Maybe go back and read through the thread again, if it's really that important to you.
I quoted the pertinent posts. I'm not struggling at all, and I didn't ask the initial question looking for contradictions. I asked because you were making a crap point. You just seem to have supplied the contradiction on your own.
In a discussion about manufacturing workers, as compared to management and college educated jobs, you poo-pooed the meat heads in high school that made fun of the kids that cared about education and would go on to be educated. You then correlated "education" to intelligence.
I basically agreed, but cautioned that I believe you are too narrowly defining "education" when correlating with intelligence. You claimed that you had not, and you widened the definition from the obviously narrow definition you'd been using--to that of trade schools, apprenticeships, ***on the job training***, etc...
In other words, you claimed a definition "college or workers" that is the exact opposite of the distinction you'd previously made, and the distinction under discussion.

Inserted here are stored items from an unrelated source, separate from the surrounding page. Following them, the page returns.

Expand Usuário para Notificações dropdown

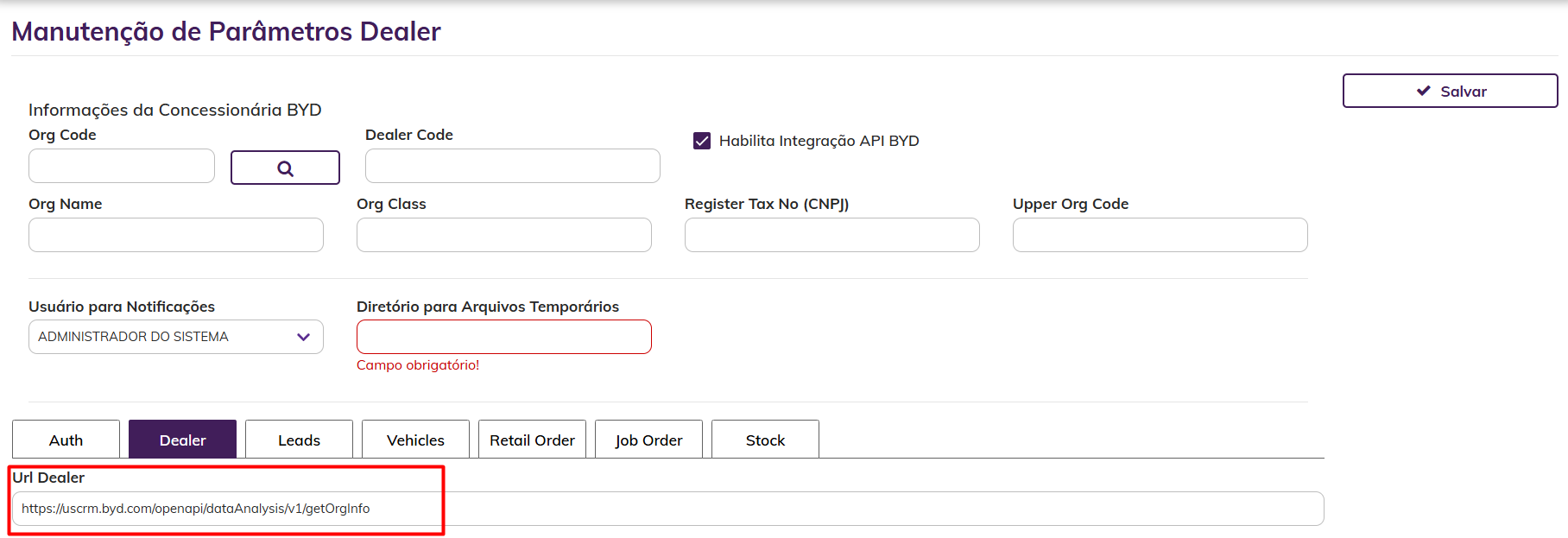(x=175, y=337)
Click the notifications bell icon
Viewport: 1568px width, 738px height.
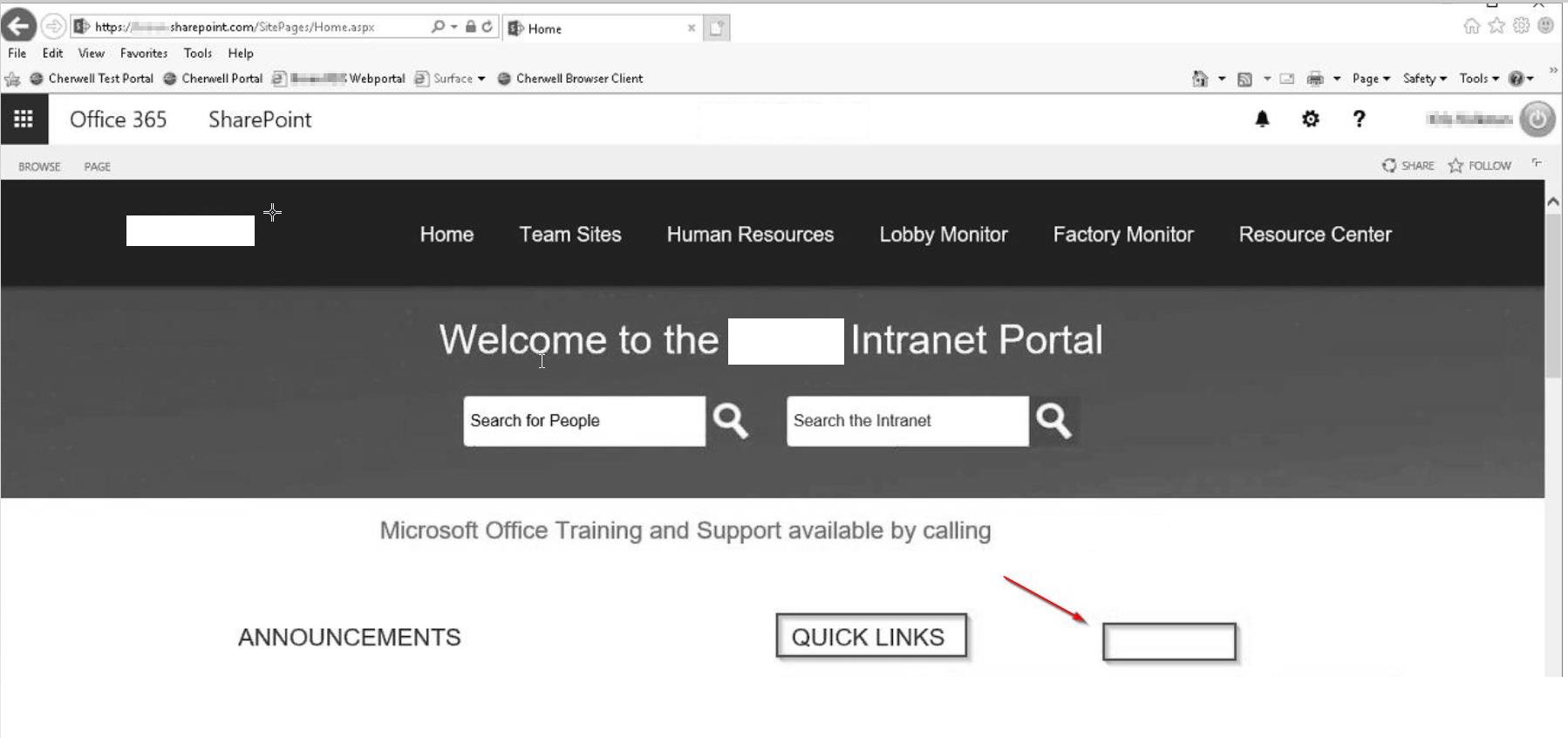[x=1262, y=120]
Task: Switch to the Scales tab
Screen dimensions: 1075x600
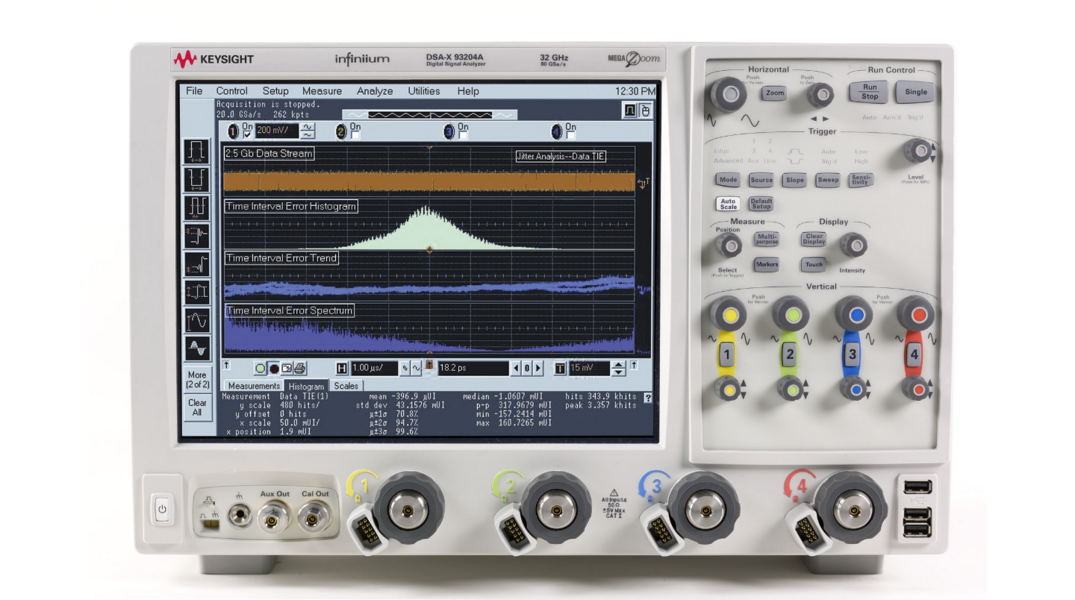Action: pyautogui.click(x=347, y=385)
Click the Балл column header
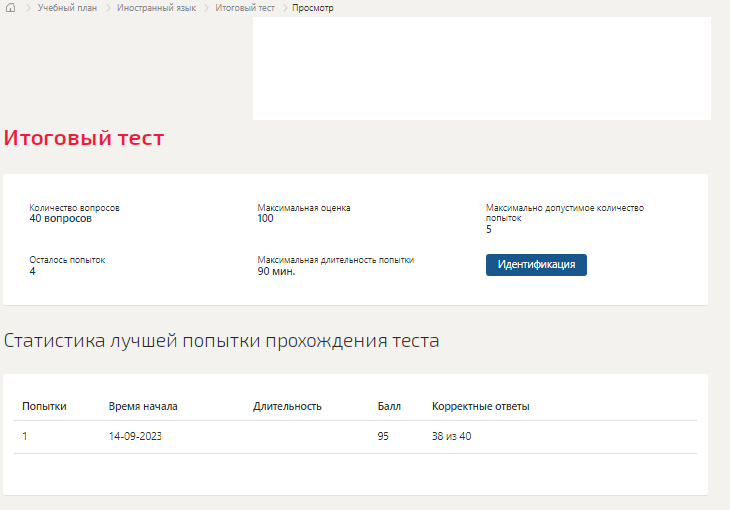Screen dimensions: 730x510 point(389,406)
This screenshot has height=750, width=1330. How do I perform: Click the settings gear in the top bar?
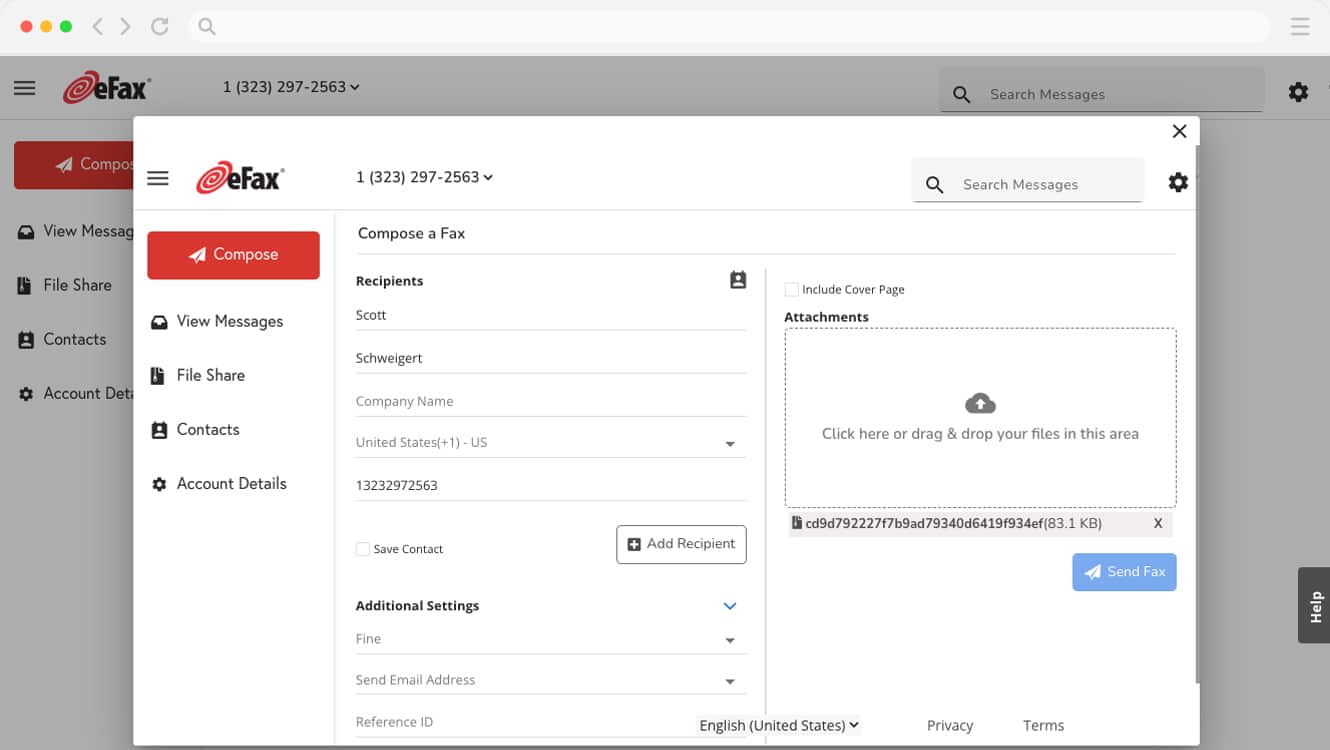(x=1178, y=183)
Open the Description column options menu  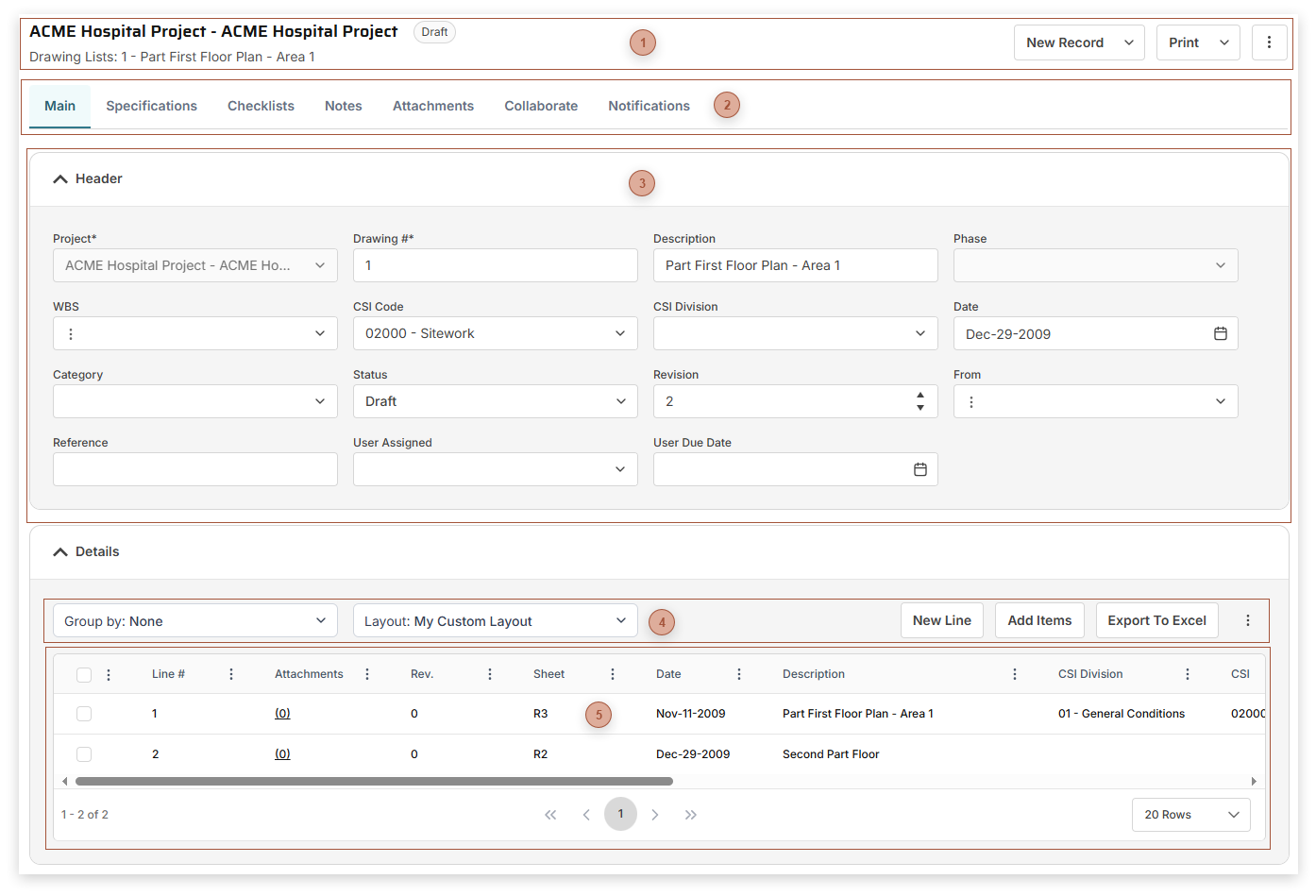(x=1015, y=674)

Then, when I quoted/showed your obviously narrow definition, you switched back to that narrow definition, as though you hadn't denied having used it, and widening it one post earlier.
It's surreal, actually.
The correlation between education and intelligence is probably strongly correlated to people who value learning and continue learning, by whatever means they learn. College obviously will consist of a higher % of people who value learning than the % of people who value and continue learning in the general population. So, it makes sense that there will be a soft correlation to intelligence in University.
In other words, the correlation to intelligence will be with the type of person and not the mode/type of learning.
So, the question becomes, why would you make an argument, get called on it, deny making the argument, get called on it, transition back to your original argument, and expect people not to ask you, "WTH?"